Other peak metro gusts…
Northern Willamette Valley…
A few things that stick out:
This was just an average “windstorm” for any winter here in the I-5 corridor EXCEPT that it happened in mid October! 44,000 PGE power outages at the peak
This was almost a perfect windstorm forecast for the metro area, both timing and speeds. Last night I said 45-55 mph, then dropped it to 40-50 mph at the last minute. That’s fine because only 3 of 7 metro area official reports made it to 50 mph. Very happy with the metro forecast.
COASTAL FORECAST BUST
Wow, this one was way off. Tillamook and Astoria had lighter gusts than Portland! It was widely forecast and promoted as a major storm for the Oregon Coast, even if it was wintertime. Not even close!

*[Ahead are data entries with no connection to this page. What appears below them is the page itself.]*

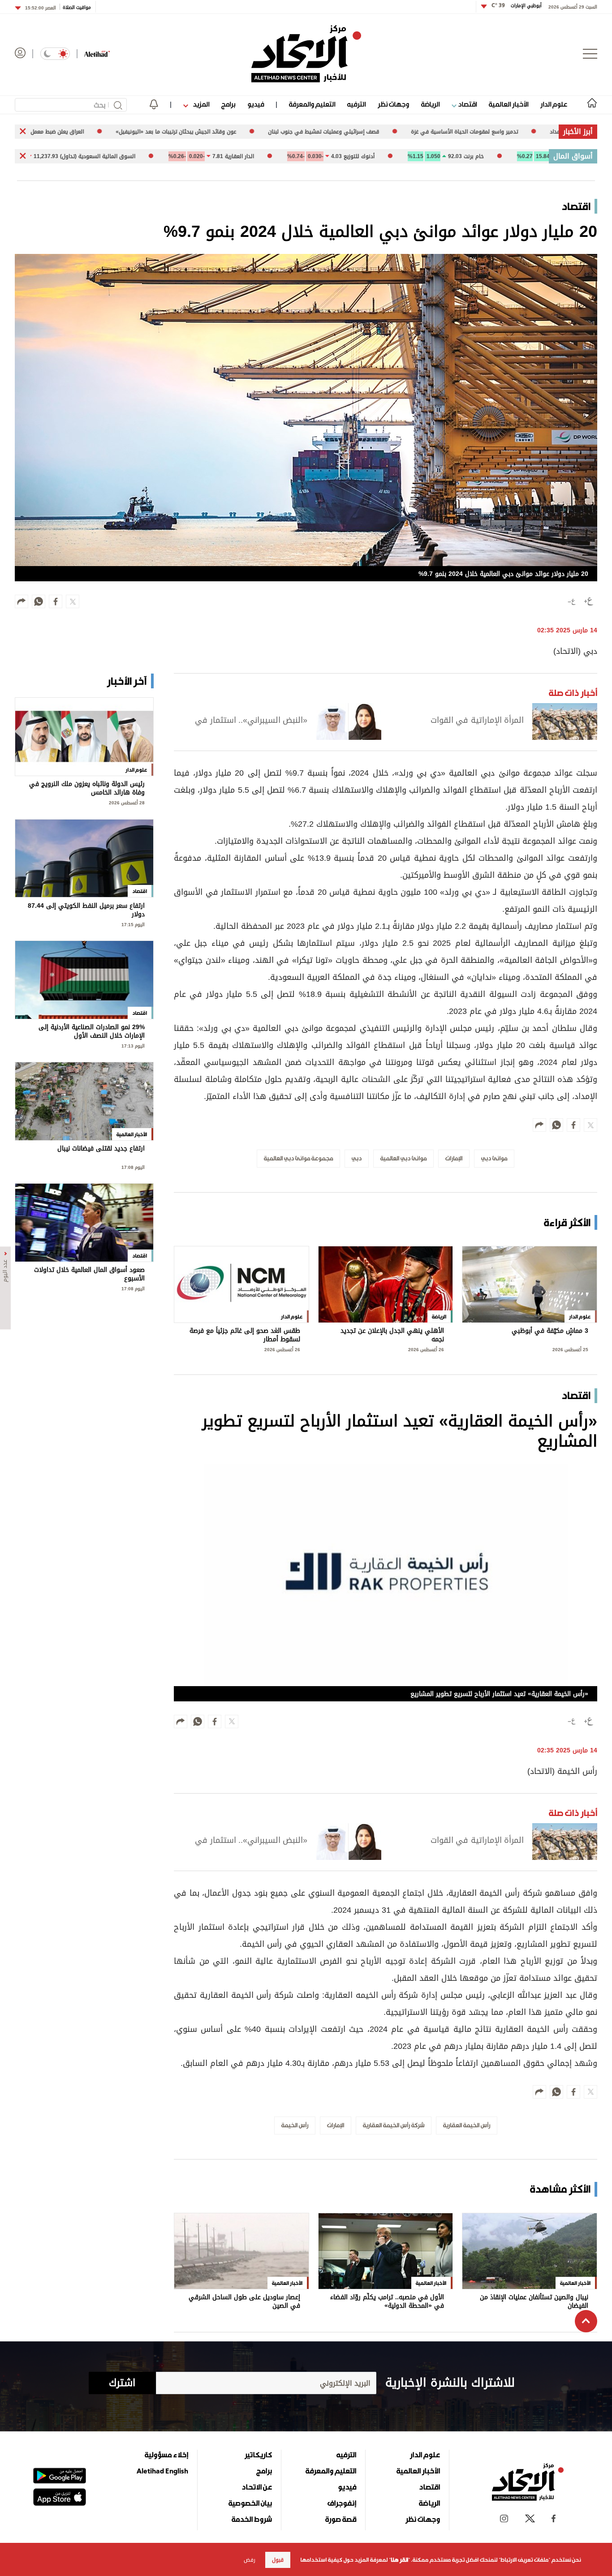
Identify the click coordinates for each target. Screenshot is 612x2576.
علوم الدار (553, 104)
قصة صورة (340, 2519)
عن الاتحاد (256, 2486)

Coastal cities were generally in the 50-65 mph range. We forecast 70-90, or even 70-100. Sure, that exposed tower out at Barview Jetty in Garibaldi hit 77, but that’s about it. The two big speeds in the 80s are up above 1,000′. By the way, Mary’s Peak west of Corvallis went over 100 mph, but that’s not unusual during a windstorm…that’s in the mountains.
What happened? The low tracked farther offshore, thus the south to north gradient was far weaker along the coastline. Check out the 6pm forecast (right now) from this morning’s WRF-GFS run:
Pressure should be under 970 millibars on that northwest section of the Olympic Peninsula. Instead the pressure is over 10 millibars higher! 981 mb right now at Forks, WA. That’s a huge difference. And check out the low well offshore, shown by the radar at Ocean Shores…
Right now there is an 18 millibar pressure gradient from Coos Bay to Forks. The forecast was for 28 millibars!
There was also that strong hing on the gradient field that the wind might be much more closely confined to the low center than normal…leftovers from it’s tropical days? Probably not but something to think about.
This storm stayed farther offshore and made a landfall farther north than expected = weaker wind at the coastline.